Parks could be seen in Mystery Ship (1941) and Harmon of Michigan (1941). He could be seen in the "A" films You Belong to Me (1941) and Three Girls About Town (1941). He could also be seen in Sing for Your Supper (1941), Harvard, Here I Come (1942), Blondie Goes to College (1942), Canal Zone (1942), Alias Boston Blackie (1942), North of the Rockies (1942), Hello, Annapolis (1942), and Submarine Raider (1942).

Parks was also in an A-movie, They All Kissed the Bride (1942) with Joan Crawford. Then he was in war films such as Flight Lieutenant (1942) and Atlantic Convoy (1942). Parks was in A Man's World (1942) and had a bigger part in The Boogie Man Will Get You (1942) with Boris Karloff and Peter Lorre.

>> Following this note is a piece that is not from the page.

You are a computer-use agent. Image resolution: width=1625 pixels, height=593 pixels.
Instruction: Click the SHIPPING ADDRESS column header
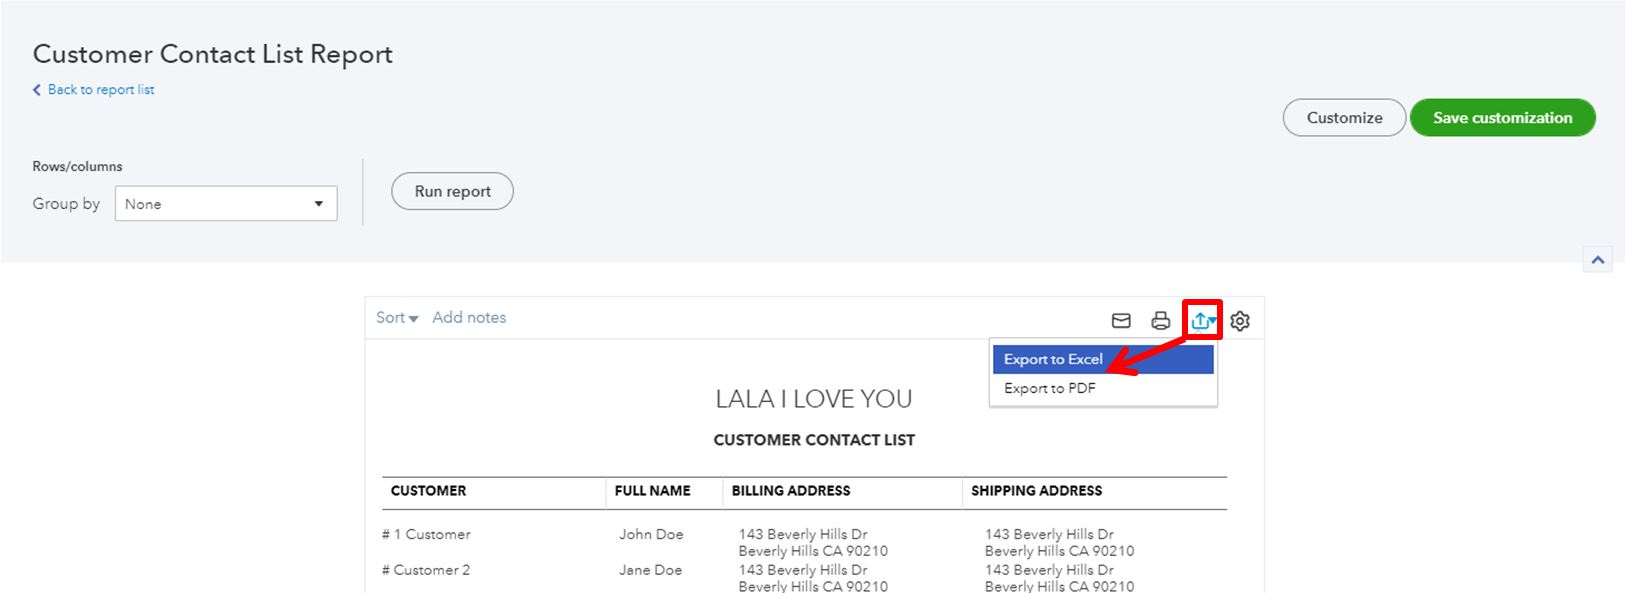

Parks had a tiny part in  You Were Never Lovelier (1942). He was in Power of the Press (1943), Reveille with Beverly (1943), Redhead from Manhattan (1943) with Lupe Vélez, First Comes Courage (1943) directed by Dorothy Arzner, and Destroyer (1943) with Glenn Ford.

Parks had bigger parts in Is Everybody Happy? (1943), Deerslayer (1943), The Racket Man (1944), Hey, Rookie (1944), and Jam Session (1944).

Leading man
Parks graduated to leads with The Black Parachute (1944), Stars on Parade (1944), Sergeant Mike (1944), and She's a Sweetheart (1944).

He supported Paul Muni in Counter-Attack (1945). He was in a Western Renegades (1946), with Evelyn Keyes.

When Columbia was preparing a screen biography of Al Jolson, many big-name stars were considered for the title role, including James Cagney and Danny Thomas (both of whom turned it down), but resident contractee Larry Parks was reportedly the first actor to be interviewed. Parks impressed the producers and won the role. At the age of 31, his performance in The Jolson Story (1946) earned him an Academy Award nomination for Best Actor.

Stardom 

Now that Parks was a fully-fledged star, Columbia kept him busy in elaborate productions. He appeared opposite the studio's biggest star, Rita Hayworth, in Down to Earth (1947).  That year, exhibitors voted him the 15th-biggest star in the US.

Then, he made some swashbucklers, The Swordsman (1948) and The Gallant Blade (1948). Parks tried to break his contract with Columbia in 1948, but was unsuccessful. That year he criticised the  House Un-American Activities Committee (HUAC).

He made Jolson Sings Again (1949), which was another huge box-office hit. His co-star in the film, Barbara Hale, teamed with him again in the comedy feature Emergency Wedding (1950). In 1950 he and his wife announced plans to make their own film Stakeout. British exhibitors voted him the 9th-most popular star in the UK.

Blacklisting
In 1951, Parks was summoned to appear before the HUAC under threat of being blacklisted in the movie industry, but he begged not to be forced to testify. He eventually did so in tears, only to be blacklisted anyway. Parks eventually gave up the names of his former colleagues to the committee.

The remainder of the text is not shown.